Element and text position data
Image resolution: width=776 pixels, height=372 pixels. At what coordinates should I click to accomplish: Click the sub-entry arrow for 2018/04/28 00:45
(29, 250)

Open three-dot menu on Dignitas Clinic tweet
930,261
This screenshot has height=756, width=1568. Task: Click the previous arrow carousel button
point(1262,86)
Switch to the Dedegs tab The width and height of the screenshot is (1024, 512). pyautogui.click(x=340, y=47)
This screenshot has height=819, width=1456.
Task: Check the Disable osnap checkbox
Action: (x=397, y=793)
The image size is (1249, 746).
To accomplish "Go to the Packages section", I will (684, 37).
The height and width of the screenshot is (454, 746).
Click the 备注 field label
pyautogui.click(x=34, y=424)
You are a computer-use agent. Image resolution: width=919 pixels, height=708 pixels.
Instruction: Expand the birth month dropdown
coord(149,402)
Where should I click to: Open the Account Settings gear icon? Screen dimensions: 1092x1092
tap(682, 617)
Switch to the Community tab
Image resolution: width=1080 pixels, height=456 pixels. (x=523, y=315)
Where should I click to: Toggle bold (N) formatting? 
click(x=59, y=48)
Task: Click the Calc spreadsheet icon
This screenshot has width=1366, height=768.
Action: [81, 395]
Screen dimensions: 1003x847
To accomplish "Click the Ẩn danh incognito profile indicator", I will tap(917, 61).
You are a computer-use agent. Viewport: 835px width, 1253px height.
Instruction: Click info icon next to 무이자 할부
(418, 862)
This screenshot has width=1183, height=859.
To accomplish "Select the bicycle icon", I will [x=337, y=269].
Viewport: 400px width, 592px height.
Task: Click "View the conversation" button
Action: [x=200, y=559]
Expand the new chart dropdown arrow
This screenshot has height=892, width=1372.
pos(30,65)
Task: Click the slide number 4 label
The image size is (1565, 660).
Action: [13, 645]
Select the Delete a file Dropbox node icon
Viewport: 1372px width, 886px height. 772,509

• AIM
Copy the lines of the records verbatim, starting with the line that contains "Where should I click to: Toggle" and continuing through the end of the records.

• FINISHED TASK
Where should I click to: Toggle bold (N) formatting? 
click(x=59, y=48)
Task: Click the Calc spreadsheet icon
This screenshot has width=1366, height=768.
Action: [81, 395]
Screen dimensions: 1003x847
To accomplish "Click the Ẩn danh incognito profile indicator", I will tap(917, 61).
You are a computer-use agent. Viewport: 835px width, 1253px height.
Instruction: Click info icon next to 무이자 할부
(418, 862)
This screenshot has width=1183, height=859.
To accomplish "Select the bicycle icon", I will [x=337, y=269].
Viewport: 400px width, 592px height.
Task: Click "View the conversation" button
Action: [x=200, y=559]
Expand the new chart dropdown arrow
This screenshot has height=892, width=1372.
pos(30,65)
Task: Click the slide number 4 label
The image size is (1565, 660).
Action: [13, 645]
Select the Delete a file Dropbox node icon
Viewport: 1372px width, 886px height. 772,509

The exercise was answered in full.